Description
Infers the species tree using the “Minimize Deep Coalescence” (MDC) criterion. The input gene trees must be specified in the Rich Newick Format. Gene trees must be rooted. Gene losses are allowed. The generated output trees will also be generated in the rich newick format.
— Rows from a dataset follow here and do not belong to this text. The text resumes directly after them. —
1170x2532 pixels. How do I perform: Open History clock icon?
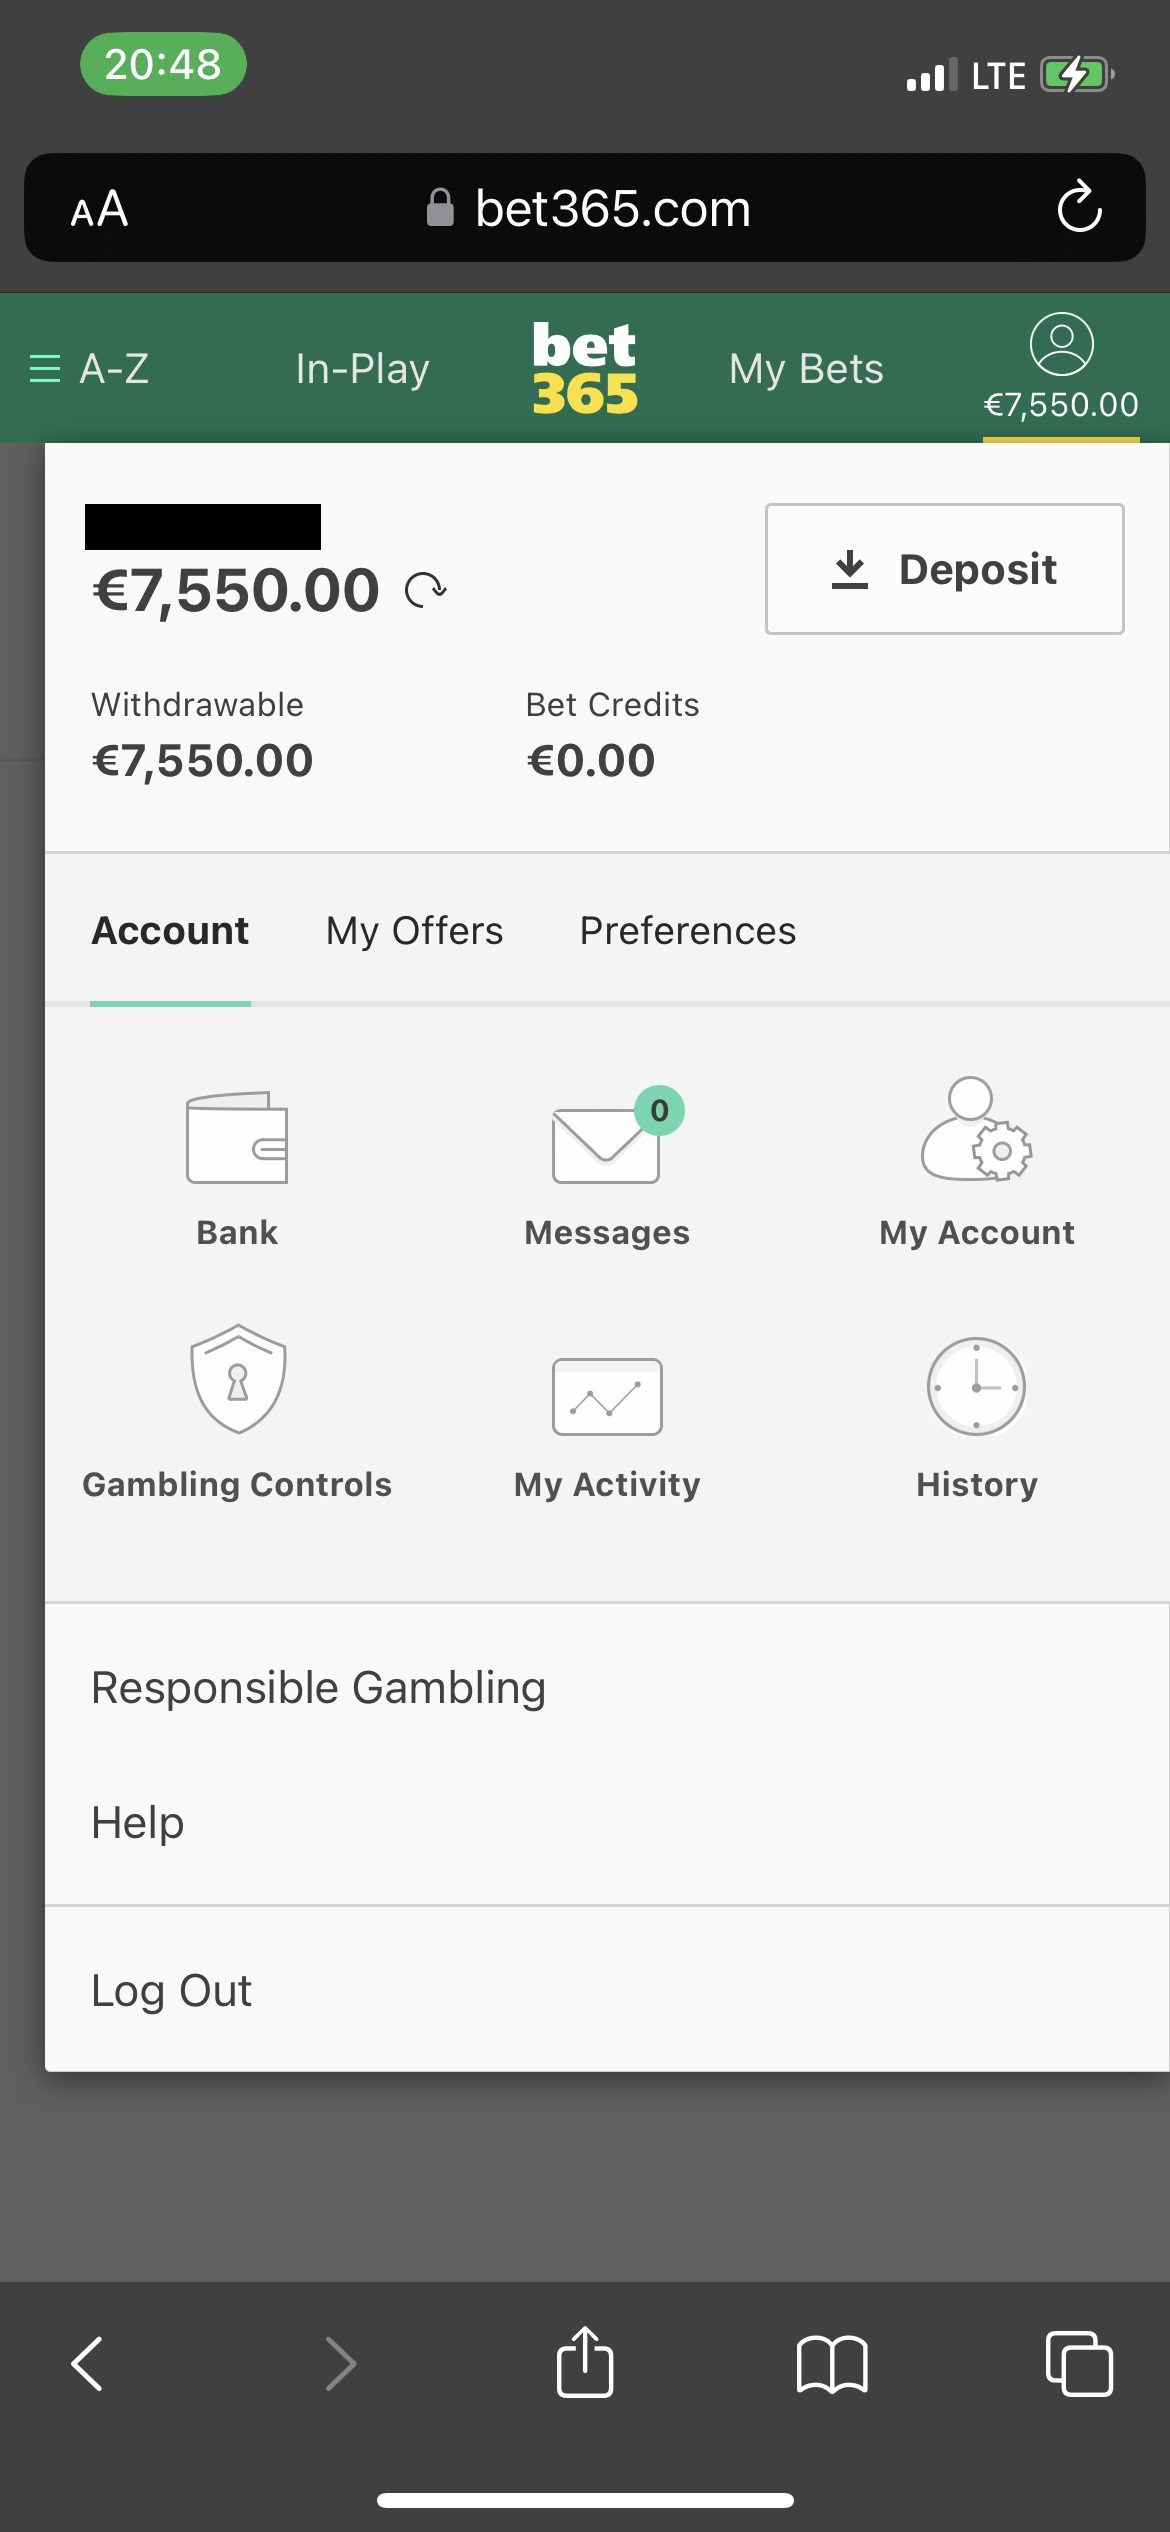pyautogui.click(x=976, y=1387)
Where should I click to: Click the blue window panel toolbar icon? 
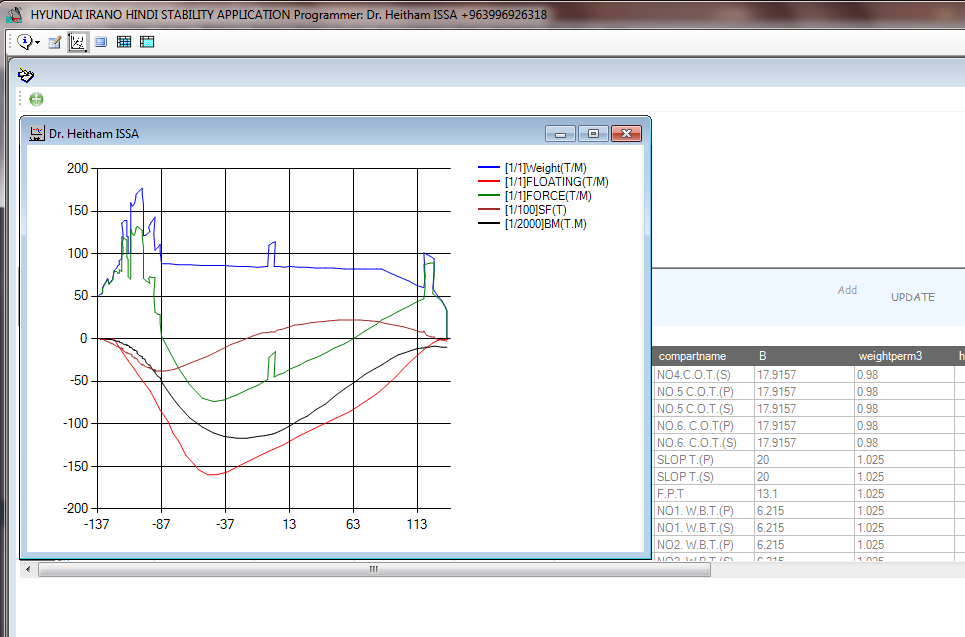pos(101,42)
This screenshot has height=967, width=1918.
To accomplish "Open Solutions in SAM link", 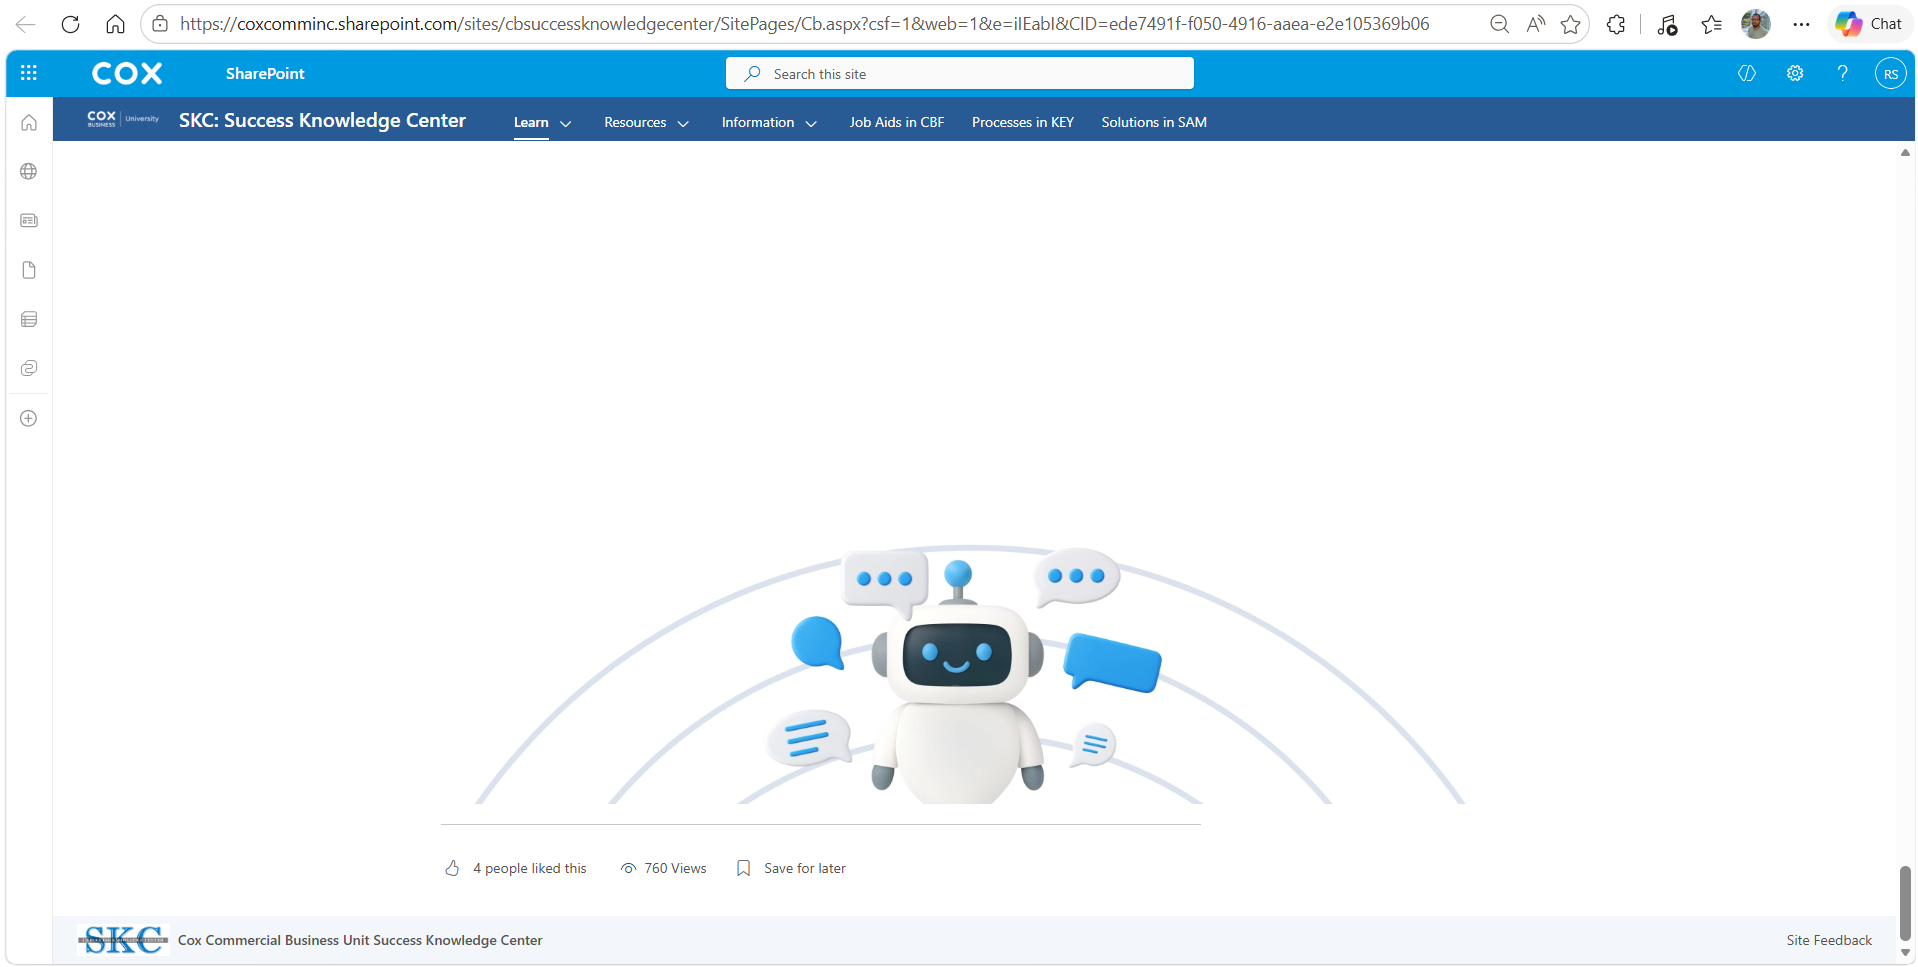I will (x=1154, y=122).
The resulting species trees are displayed with the number of extra lineages in each branch. For example, consider the following inferred species tree:
((a:0,b:0):2,(c:0,d:0):1):0
In this species tree, there are two extra lineages in branch between node (a, b) and the root, and one extra lineage in branch between node (c, d) and the root. All other branches have 0 extra lineages.
Usage
infer_ST_MDC (gene_tree_ident1 [, gene_tree_ident2...]) [-e proportion] [-x] [-b threshold] [-a taxa map] [-ur] [-t time] [result output file]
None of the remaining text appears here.